Directions -
A: Answer these questions using the liver transplant abstract below:
(i) Which database supplied the transplanted patients that were analyzed, and what years did it cover?
(ii) How many were in the study sample?
(iii) Which region was set as the reference level?
B: Reproduce the part of the liver transplant abstract below between "Conclusion: Despite numerous" and "and regional overweighting.", inclusive.
C: Translate this sentence from the liver transplant abstract below into Spanish: "Sources of liver transplant disparities are not understood adequately, particularly in terms of race and region."

*** Exercise passage Section Begins ***

Background: Sources of liver transplant disparities are not understood adequately, particularly in terms of race and region.
Methods: Fixed effects multivariate logistic regression augmented by modified forward and backward stepwise regression of transplanted patients from the United Network for Organ Sharing Standard Transplant Analysis and Research database (1985-2016) was performed to assess causal inference of such disparities.
Results: In the study sample (N = 258,602), significant disparities in the odds of receiving a liver were found: African Americans odds ratio 1.12 (95% confidence interval, 1.08-1.17), Asians 1.12 (95% confidence interval, 1.07-1.18), females 0.80 (95% confidence interval, 0.78-0.83), and malignancy 1.18 (95% confidence interval, 1.13-1.22). Region 7 (IL, MN, ND, SD, and WI) was set as the reference level since its transplantation rate most closely approximated the sex and race-matched rate of the national post-Share 35 average. Significant racial disparities by region were identified using Caucasian Region 7 as the reference: Hispanic Region 9 (New York, West Vermont) 1.22 (1.02-1.45), Hispanic Region 1 (New England) 1.26 (1.01-1.57), Hispanic Region 4 (Oklahoma, TX) 1.23 (1.05-1.43), and Asian Region 4 (Oklahoma, TX) 1.35 (1.05-1.73).
Conclusion: Despite numerous adjustments to liver allocation, we identified with causal inference statistics on a large dataset spanning ≥30 years there remain racial and regional overweighting.

*** Exercise passage Section Ends ***
*** Data extract Section Begins ***

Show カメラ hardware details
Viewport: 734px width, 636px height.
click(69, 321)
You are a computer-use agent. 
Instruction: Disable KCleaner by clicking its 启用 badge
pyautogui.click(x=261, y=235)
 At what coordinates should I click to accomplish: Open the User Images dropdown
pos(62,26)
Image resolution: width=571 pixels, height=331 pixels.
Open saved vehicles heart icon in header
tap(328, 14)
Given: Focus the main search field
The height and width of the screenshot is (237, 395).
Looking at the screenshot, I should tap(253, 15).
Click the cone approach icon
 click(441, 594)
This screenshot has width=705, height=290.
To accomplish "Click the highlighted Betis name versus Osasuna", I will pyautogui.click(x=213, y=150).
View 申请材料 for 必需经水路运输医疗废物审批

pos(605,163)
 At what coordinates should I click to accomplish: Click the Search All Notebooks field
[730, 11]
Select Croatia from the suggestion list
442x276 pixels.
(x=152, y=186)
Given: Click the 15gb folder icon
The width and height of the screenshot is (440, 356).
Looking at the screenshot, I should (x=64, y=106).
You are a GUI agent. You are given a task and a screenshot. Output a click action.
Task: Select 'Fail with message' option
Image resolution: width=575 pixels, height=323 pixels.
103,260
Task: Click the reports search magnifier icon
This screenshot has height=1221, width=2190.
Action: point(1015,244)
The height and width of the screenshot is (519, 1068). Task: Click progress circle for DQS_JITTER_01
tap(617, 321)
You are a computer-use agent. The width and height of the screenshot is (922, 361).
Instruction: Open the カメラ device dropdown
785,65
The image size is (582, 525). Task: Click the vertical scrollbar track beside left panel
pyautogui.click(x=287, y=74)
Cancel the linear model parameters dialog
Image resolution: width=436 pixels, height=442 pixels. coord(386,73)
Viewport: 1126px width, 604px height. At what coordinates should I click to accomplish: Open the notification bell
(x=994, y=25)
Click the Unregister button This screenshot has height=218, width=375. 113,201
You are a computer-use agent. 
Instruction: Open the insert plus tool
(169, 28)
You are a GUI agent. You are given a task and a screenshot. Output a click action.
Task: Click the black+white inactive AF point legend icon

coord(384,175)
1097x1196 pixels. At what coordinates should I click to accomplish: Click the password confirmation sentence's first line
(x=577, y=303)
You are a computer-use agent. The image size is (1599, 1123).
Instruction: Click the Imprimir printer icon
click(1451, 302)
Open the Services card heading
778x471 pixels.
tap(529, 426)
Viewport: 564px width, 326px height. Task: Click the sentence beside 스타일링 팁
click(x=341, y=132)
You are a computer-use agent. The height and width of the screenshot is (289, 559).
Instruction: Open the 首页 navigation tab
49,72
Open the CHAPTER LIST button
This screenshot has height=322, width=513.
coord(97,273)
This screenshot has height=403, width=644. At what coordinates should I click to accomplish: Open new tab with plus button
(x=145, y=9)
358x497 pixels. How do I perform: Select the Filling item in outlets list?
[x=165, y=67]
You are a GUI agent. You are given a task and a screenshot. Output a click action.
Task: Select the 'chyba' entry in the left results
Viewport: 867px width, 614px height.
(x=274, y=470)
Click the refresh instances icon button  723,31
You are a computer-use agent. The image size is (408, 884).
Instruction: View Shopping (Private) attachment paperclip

*** Data extract Section Ends ***

Solutions in order -
A:
(i) The United Network for Organ Sharing Standard Transplant Analysis and Research database, covering 1985-2016.
(ii) 258,602.
(iii) Region 7 (IL, MN, ND, SD, and WI).

B:
Conclusion: Despite numerous adjustments to liver allocation, we identified with causal inference statistics on a large dataset spanning ≥30 years there remain racial and regional overweighting.

C: Las fuentes de las disparidades en los trasplantes de hígado no se comprenden adecuadamente, en particular en lo que respecta a la raza y la región.